* [PAGE EXCERPT]:

◆ ◆ ◆

Do we fear the change because of what it may cause?
Fear of change can be taken to whatever level you need it to go. Which means just how far how you're willing to go defying any kind of change at all.
Against all odds we seek and conquer the fear. The fear that we thought we could never get passed but we did. Change is what we needed all along but it has to be you and you alone to make it happen.
Being who you are isn't as easy for you anymore. You lost yourself over the years now your trying to figure out just exactly who you were before the change. Loosing all hope telling yourself this is the person you have always been, right?
Wrong.
This isn't who you have been all your life. Would you like what you find or would it be the thing you have been looking for? To find who you once were can be a long complicated journey because maybe just maybe there are reasons why your not that person anymore.
Darkness of one's mind bringing out a rebellion against what you fought so hard for. You jump in believing this is the right thing to do. Turning your back against the people that brought you to this 'change' blaming them for everything. Hate and anger thrive in you to do the unthinkable driving away everybody till your just left completely alone sulking in your own mess. Did you mean for this to happen? Probably not intentionally but your filled with all this hurt, pain and anger that your just not caring about who gets hurt in the process. You pray that one day this will all get better. You feel maybe happiness for you can never happen…that the only thing your allowed to feel is that pain you have built over the years. In that very moment as you look in the mirror you see a person you don't recognize anymore. You know that it is you but your different. Looking into your own green eyes all you see is cold and emptiness with no feelings whatsoever. Realizing just how cold you have become with nobody there for you at all knowing that you have to change. Its not for them but its for you something you have ignored because it was always about satisfying what the others want and not what you want.
You try to remember the days where it all made sense. The times where you cared about others instead of just yourself. You always knew what could or would happen next. You also had friends who had your back.
Now your alone. No friends just yourself just like you wanted. Maybe its not exactly what you were going for but now you have to deal with it.
Your former friends watch you from a distance. Even after the realization that you needed to change you slam on the brakes doing a U-turn telling yourself if they can't accept what you've become they weren't friends of yours anyways. Change is further from your mind now and yet you know deep down you need that help from them. Yes you refuse it over and over again. Why? You already know the answer to it as it breaks you even more pulling you more into the darkness you have been smothered in over the years. Have they lost you forever? Your back remains turned and soon the faces of your former friends soon fades away. And soon they will hate you and hope you rot in hell or even worse wish you death.

◆ ◆ ◆

* [RECORD LIST]:
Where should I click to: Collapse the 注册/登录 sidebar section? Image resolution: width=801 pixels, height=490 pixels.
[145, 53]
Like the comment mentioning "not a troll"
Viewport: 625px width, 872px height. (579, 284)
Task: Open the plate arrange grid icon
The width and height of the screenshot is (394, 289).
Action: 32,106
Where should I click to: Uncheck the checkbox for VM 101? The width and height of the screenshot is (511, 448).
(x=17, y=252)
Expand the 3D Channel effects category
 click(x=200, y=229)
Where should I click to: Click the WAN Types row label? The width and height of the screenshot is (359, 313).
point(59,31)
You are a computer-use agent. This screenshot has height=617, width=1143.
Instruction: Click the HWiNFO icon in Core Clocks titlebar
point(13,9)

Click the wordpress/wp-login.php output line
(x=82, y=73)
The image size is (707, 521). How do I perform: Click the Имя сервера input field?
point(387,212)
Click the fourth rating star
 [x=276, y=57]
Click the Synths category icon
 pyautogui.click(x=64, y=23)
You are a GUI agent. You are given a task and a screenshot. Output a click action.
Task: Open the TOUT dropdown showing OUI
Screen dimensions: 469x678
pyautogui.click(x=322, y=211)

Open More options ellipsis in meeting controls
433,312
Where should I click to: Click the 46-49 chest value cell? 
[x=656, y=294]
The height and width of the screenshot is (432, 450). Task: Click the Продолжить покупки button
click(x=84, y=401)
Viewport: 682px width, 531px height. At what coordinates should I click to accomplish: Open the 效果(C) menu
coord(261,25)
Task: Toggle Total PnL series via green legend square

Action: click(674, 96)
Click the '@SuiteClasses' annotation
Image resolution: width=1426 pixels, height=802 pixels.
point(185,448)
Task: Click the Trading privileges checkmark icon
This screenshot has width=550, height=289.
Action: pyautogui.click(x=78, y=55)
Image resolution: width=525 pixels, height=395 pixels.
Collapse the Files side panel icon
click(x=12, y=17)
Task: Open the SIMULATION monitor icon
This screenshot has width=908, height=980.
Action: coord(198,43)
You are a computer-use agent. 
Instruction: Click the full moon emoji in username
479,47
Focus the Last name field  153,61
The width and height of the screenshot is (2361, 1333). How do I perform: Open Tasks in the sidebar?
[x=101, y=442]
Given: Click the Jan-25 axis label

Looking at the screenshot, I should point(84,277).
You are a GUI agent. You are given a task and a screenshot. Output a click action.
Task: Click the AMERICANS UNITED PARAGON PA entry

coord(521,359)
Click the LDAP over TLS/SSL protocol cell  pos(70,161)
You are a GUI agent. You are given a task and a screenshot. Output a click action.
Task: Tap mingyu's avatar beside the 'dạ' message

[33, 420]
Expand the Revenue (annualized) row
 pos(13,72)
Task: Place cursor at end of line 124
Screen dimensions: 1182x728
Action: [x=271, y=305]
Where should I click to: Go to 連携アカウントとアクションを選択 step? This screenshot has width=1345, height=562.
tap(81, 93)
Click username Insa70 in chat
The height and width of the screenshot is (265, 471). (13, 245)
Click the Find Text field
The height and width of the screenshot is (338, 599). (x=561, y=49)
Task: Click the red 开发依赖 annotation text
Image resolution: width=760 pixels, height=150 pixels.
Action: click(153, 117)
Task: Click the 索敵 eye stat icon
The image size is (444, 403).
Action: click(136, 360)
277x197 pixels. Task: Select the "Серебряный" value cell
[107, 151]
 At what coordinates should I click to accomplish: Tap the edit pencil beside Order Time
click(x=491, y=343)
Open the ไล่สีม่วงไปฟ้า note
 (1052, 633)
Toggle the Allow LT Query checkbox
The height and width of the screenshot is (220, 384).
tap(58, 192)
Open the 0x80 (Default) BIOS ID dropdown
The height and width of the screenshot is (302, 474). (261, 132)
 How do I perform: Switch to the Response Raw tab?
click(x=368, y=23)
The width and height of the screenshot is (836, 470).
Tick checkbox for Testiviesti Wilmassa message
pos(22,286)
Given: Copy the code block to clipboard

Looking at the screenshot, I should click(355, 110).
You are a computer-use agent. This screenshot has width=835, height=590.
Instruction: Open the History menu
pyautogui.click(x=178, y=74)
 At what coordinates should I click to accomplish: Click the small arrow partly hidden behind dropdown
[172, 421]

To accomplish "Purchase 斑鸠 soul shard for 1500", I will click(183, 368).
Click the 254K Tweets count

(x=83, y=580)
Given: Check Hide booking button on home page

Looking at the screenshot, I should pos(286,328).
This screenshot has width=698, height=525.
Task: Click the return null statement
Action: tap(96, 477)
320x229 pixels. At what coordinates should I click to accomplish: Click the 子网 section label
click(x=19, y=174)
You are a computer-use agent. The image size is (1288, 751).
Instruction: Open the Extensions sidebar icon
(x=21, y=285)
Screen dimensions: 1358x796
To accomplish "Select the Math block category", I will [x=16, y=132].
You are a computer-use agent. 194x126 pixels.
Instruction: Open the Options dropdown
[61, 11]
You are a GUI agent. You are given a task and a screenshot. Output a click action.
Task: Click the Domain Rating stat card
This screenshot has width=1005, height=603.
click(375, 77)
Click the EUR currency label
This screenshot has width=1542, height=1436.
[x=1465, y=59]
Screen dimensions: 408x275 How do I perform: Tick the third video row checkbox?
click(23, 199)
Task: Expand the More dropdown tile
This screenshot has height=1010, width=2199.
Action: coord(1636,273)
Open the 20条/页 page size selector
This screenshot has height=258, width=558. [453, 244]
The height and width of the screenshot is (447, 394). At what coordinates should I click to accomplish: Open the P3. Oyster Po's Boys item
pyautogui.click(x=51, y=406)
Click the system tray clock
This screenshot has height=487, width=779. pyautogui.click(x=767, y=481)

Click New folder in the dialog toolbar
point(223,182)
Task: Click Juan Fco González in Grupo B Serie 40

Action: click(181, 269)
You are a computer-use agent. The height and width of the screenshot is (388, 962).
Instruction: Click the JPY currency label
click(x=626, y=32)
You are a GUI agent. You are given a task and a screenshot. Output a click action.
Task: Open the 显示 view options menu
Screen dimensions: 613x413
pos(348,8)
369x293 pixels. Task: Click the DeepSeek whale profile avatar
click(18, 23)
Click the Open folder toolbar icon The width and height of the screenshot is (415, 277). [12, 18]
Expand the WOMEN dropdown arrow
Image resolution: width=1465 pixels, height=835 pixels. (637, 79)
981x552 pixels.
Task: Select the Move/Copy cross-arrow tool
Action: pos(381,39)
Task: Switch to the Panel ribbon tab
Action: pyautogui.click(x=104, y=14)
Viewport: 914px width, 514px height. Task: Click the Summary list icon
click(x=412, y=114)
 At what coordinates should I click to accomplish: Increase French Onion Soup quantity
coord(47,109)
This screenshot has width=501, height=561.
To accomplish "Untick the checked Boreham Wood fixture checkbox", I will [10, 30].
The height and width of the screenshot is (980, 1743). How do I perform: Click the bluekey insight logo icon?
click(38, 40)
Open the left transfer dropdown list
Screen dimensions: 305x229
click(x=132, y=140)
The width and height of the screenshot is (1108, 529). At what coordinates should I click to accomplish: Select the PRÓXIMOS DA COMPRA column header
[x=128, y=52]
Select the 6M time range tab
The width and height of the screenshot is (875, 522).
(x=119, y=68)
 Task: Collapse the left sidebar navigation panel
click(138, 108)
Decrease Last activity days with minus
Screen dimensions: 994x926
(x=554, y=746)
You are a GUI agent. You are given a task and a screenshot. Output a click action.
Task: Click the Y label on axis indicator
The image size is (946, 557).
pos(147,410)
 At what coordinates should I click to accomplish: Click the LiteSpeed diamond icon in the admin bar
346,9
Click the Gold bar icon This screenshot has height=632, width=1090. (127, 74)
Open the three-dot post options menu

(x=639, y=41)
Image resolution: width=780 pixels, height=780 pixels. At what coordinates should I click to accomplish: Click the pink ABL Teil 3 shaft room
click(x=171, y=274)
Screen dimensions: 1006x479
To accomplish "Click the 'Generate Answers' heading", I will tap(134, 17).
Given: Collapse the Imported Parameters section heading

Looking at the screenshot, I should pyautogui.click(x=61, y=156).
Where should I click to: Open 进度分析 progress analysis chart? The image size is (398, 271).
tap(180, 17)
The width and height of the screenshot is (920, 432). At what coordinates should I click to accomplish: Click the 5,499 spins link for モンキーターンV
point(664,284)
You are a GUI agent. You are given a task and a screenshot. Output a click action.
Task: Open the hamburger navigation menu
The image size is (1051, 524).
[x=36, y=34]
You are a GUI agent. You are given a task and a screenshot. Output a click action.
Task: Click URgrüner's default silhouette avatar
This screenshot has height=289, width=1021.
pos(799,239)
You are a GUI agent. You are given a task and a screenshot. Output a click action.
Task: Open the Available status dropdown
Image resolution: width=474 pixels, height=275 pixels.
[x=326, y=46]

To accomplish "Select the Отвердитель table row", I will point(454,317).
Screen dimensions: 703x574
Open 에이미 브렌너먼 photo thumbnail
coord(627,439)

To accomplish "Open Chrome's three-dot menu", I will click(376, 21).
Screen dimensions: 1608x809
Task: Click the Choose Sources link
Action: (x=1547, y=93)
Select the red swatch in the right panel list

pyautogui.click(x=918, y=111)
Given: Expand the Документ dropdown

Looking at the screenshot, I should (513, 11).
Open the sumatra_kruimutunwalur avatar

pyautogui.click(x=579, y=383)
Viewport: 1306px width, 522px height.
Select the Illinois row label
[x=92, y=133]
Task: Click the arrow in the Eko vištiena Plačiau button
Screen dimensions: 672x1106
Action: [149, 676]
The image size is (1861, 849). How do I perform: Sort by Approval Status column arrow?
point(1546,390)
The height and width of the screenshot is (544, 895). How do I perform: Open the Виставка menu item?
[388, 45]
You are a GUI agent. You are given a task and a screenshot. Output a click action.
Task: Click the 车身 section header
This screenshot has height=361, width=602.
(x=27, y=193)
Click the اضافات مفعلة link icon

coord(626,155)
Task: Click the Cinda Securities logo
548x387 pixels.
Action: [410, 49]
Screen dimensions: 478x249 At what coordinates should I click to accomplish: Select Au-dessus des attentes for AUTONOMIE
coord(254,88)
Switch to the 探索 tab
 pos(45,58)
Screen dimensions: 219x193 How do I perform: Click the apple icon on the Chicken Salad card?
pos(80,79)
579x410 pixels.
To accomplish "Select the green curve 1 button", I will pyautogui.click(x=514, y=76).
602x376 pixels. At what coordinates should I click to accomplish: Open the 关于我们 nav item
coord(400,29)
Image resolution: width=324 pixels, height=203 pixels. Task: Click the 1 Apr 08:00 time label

◆ ◆ ◆

* [WHAT IS ASKED]:
1. In the piece on fear of change, reproduce everything from "Being who you" down to "that person anymore.", swapping "journey" for "road".
2. Answer these questions from the piece on fear of change:
(a) What color are the eyes seen in the mirror?
(b) What one-word reply follows the question ending "always been, right?"
(c) What maneuver follows slamming on the brakes?

* [SOLUTIONS TO EACH TASK]:
1.
Being who you are isn't as easy for you anymore. You lost yourself over the years now your trying to figure out just exactly who you were before the change. Loosing all hope telling yourself this is the person you have always been, right?
Wrong.
This isn't who you have been all your life. Would you like what you find or would it be the thing you have been looking for? To find who you once were can be a long complicated road because maybe just maybe there are reasons why your not that person anymore.

2.
(a) Green.
(b) Wrong.
(c) A U-turn.